I got a loach to eat my gross snails and he didn't even last a week before disappearing  any ideas on why he may have died?

So I got my fish and about 30% of the water out and scrubbed that puppy with boiling hot water, got new rocks and all new decoratons. I go to do a water change today... and I found 3 SNAILS. Can they have laid eggs on my FISH? and how can I avoid another infestation? I can't handle those foul creatures anymore. They clogged up my filter with snail guts, my tank smelled, and you couldn't see my beautiful fishies.

I need help in a bad way.


----------



## micstarz (Oct 22, 2005)

what type of loach? not all loaches eat snail y'know.

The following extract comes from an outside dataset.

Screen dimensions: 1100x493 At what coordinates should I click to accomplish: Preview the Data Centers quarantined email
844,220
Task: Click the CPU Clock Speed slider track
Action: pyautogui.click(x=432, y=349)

What are your water conditions?

I would say DRY EVERYTHING OUT except for the filter medium and fish and plants. 

Check the plants thouroughly for egg clusters and snails.

I dont think your snails could have laid eggs on your fish.
I think another member could introduce you to a fish that will get rid of your snails.


----------



## LilD (Jun 20, 2005)

I don't have a quarantine tank to put my fish in while I dry it. I am getting a 3 gal from a friend, do you think they would all be happy in there for a day or so if this gets bad again? It would be a good way of getting it semi ready for the tetras I want to put in it I suppose.


----------



## micstarz (Oct 22, 2005)

use a bucket. a 3gal? depends how many fish.


----------



## fishboy (Feb 26, 2005)

well if the loach disappeared as you put it it's very common for loaches. They bury themselves deep it the gravel sometimes. Also if you have a Under gravel filter(the kind that uses a airstone, not a powerhead) loaches have been known to fly down the tubes and live under those things for weeks at a time or just slip under them(slipping under is possible with a powerhead if the base is small and the loach finds a gap).

To keep snail numbers take a cleaned soda bottle and put small holes all around, maybe even larger ones. Now put lettuce in the bottle and submerge it in your tank, come back in a hour and snails should be covering and (depending on the size of your holes) be inside the bottle. Mearly remove the bottle and kill the snails(i sugget freezing them then trashing them). This trap usualy works and will cut down the numbers of snails making them easier to manage. Also copper based meds(which are common) will kill all the snails but dead snails quickly fouls your water


----------



## LilD (Jun 20, 2005)

fishboy said:


> Also copper based meds(which are common) will kill all the snails but dead snails quickly fouls your water



If I were to do this, I would just let it do it's thing and then scoop out the dead snails right? Then do a large partial change? Would it kill the eggs too? I am now sitting at about 100, those *expletive*s are going to foul up my tank again, I know it!!


----------



## fishboy (Feb 26, 2005)

If they're MTS, catch a bunch and sell them on the FF auction. They're usefull for sifting sand


----------



## LilD (Jun 20, 2005)

fishboy said:


> If they're MTS, catch a bunch and sell them on the FF auction. They're usefull for sifting sand


I don't know what they are

they are red and they clog my filter and last time they actually stunk up my apartment if you can believe that. my tank looked like crap, there were at least 1000 of them, if not more. It's not so bad yet but I am scared it's going to go over the top again and my sanity can't take it :chair:


----------